### Extracted entries
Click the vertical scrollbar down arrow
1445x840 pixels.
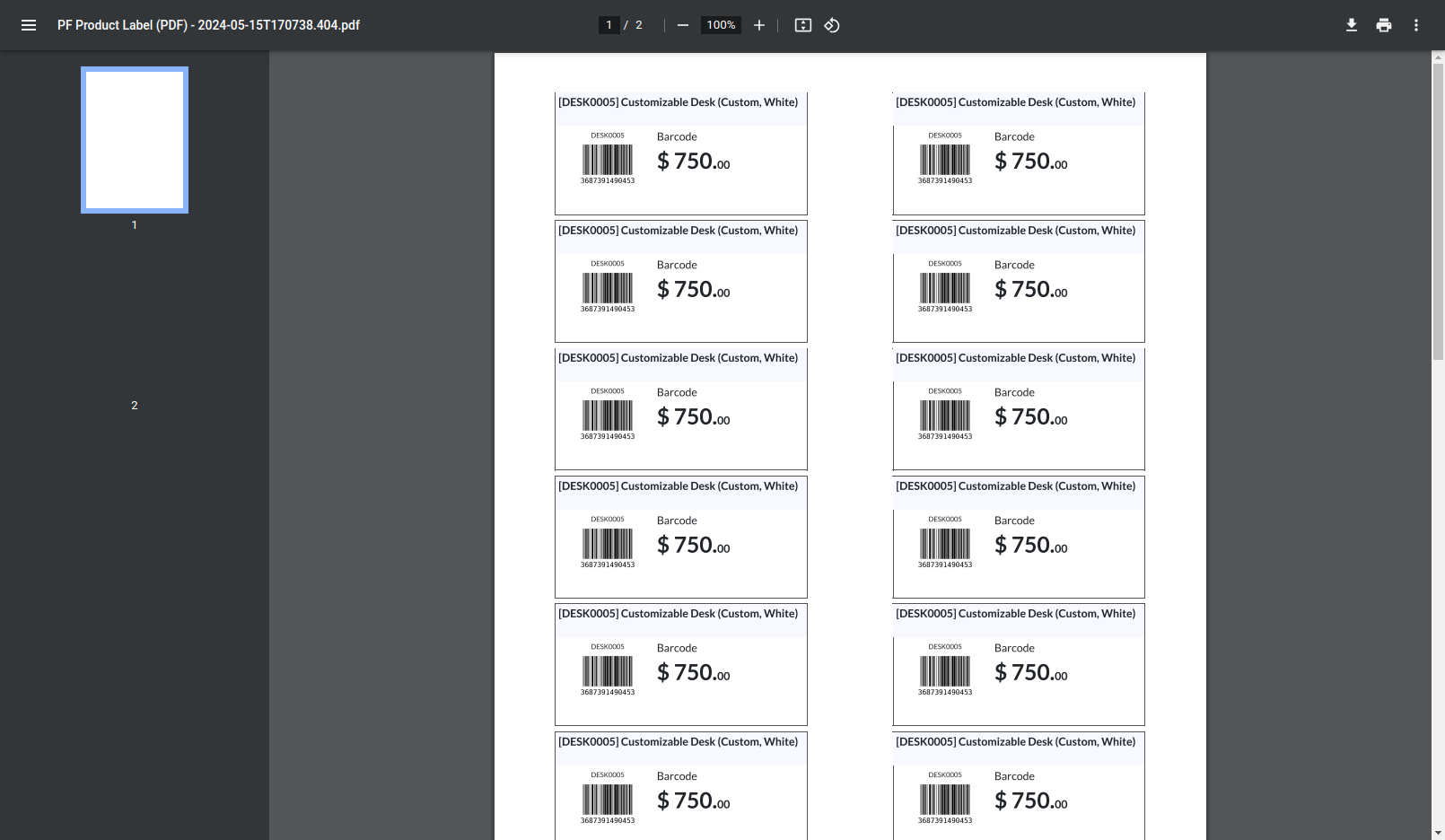(1437, 832)
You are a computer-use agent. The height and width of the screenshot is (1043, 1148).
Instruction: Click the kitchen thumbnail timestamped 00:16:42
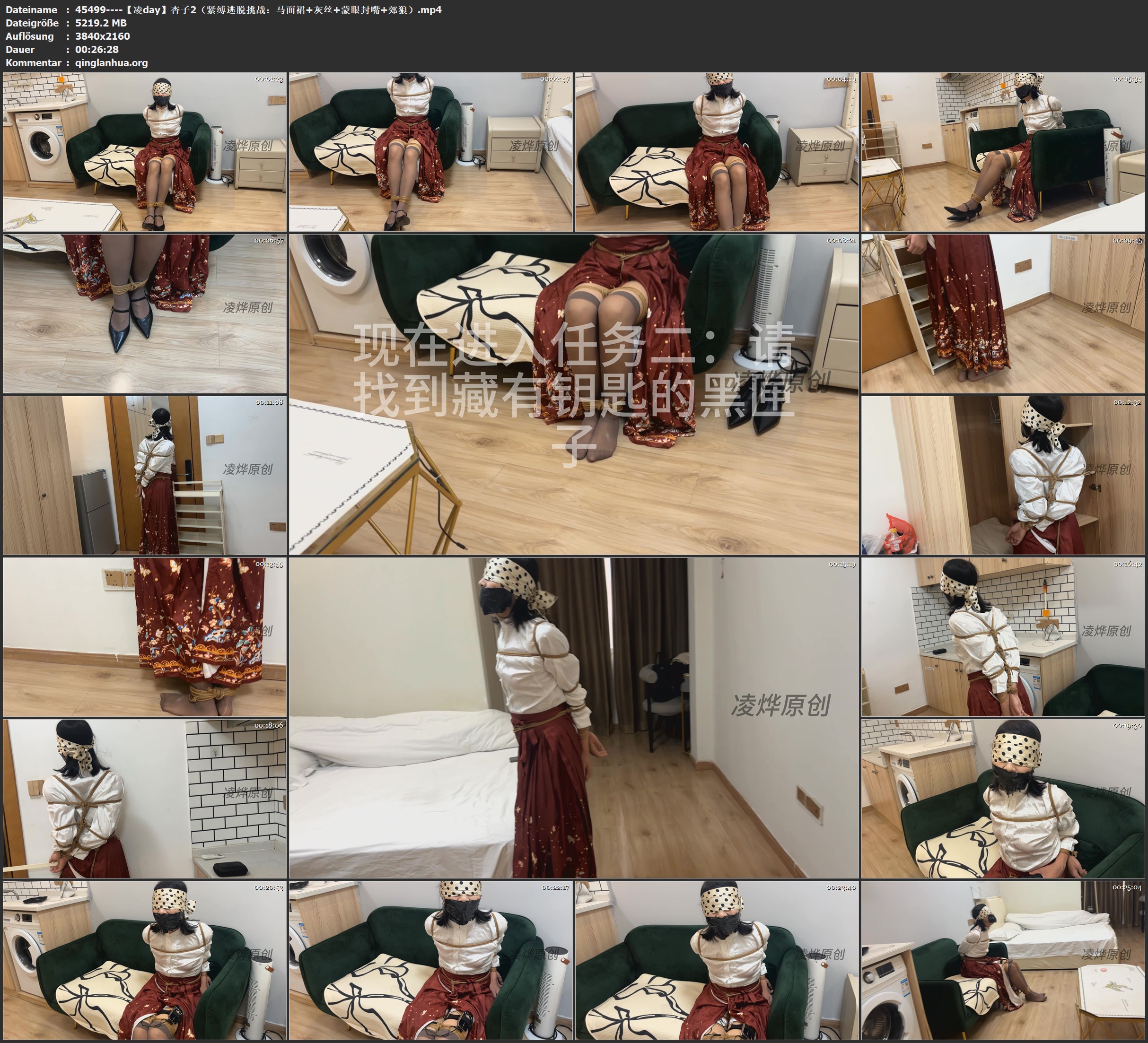[1003, 636]
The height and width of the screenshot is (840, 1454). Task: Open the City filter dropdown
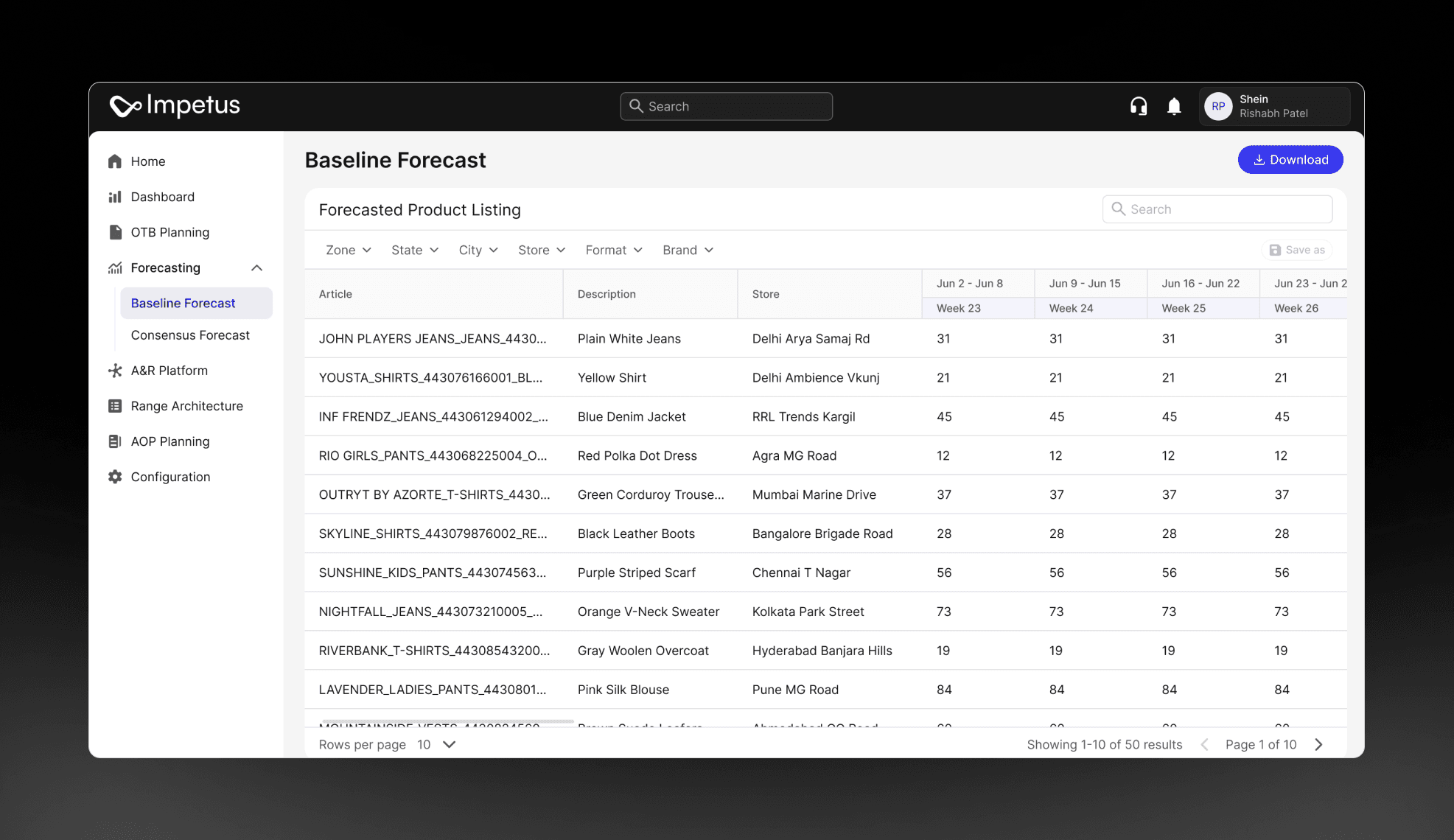click(478, 250)
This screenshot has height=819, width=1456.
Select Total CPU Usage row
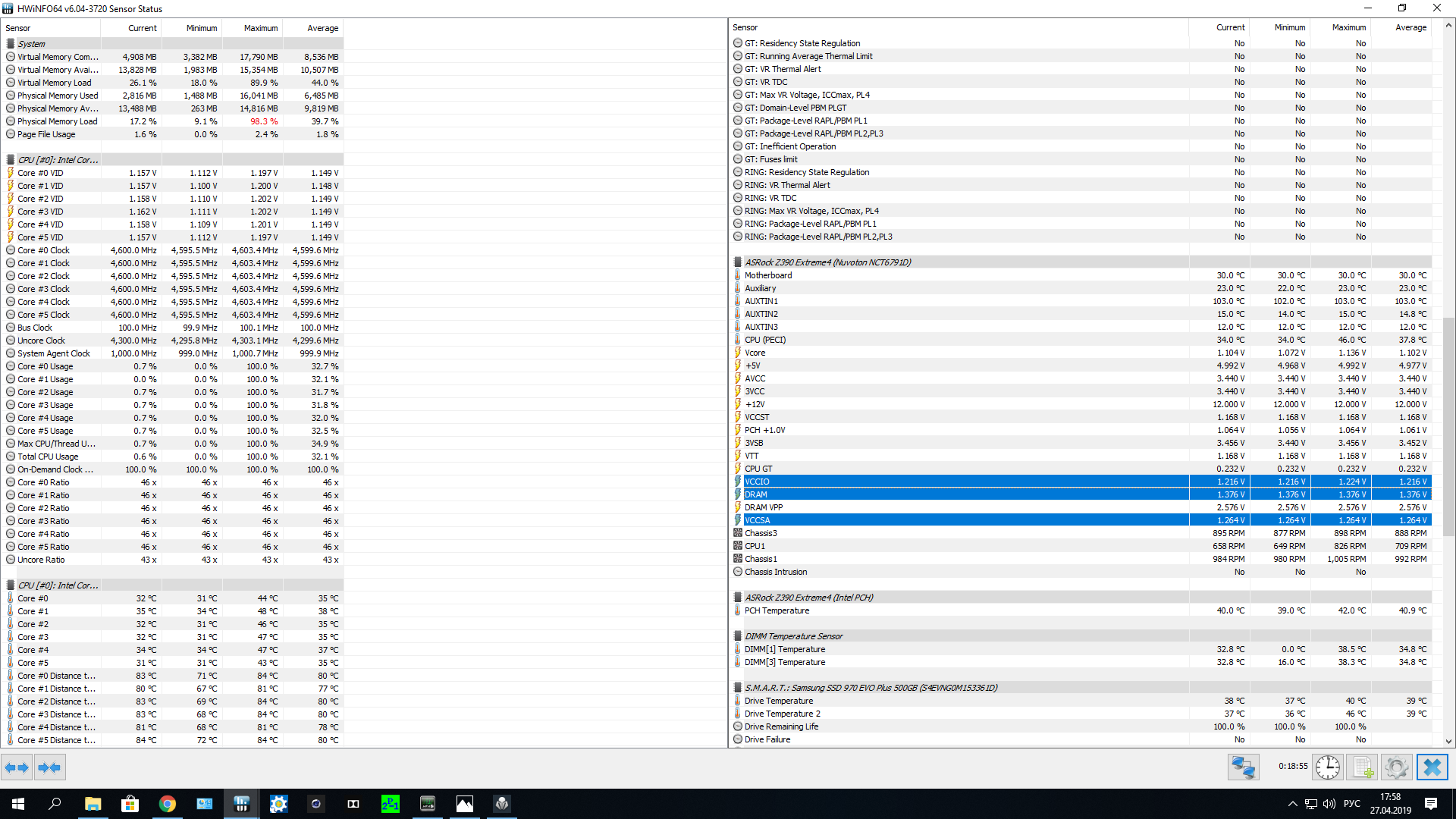(x=48, y=457)
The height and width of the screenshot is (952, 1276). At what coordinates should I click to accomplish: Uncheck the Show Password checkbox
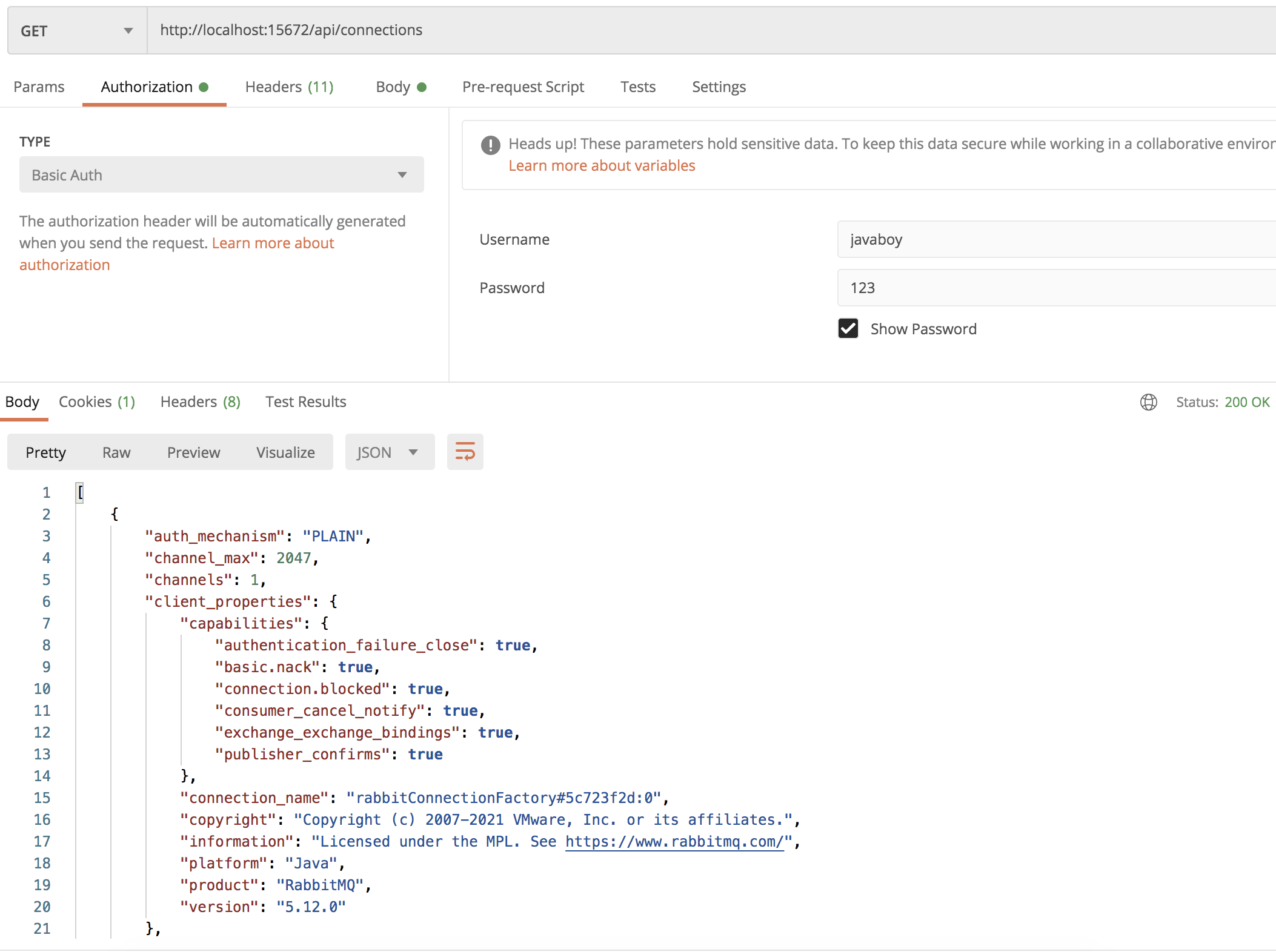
######
Work request - Without including any picture, print all of the entries above exactly.

Result -
Click the vertical scrollbar down arrow
1445x840 pixels.
(1437, 832)
You are a computer-use agent. The height and width of the screenshot is (1043, 1148).
Instruction: Click the kitchen thumbnail timestamped 00:16:42
[1003, 636]
The height and width of the screenshot is (840, 1454). Task: Open the City filter dropdown
click(478, 250)
This screenshot has height=819, width=1456.
Select Total CPU Usage row
(x=48, y=457)
The height and width of the screenshot is (952, 1276). At what coordinates should I click to accomplish: Uncheck the Show Password checkbox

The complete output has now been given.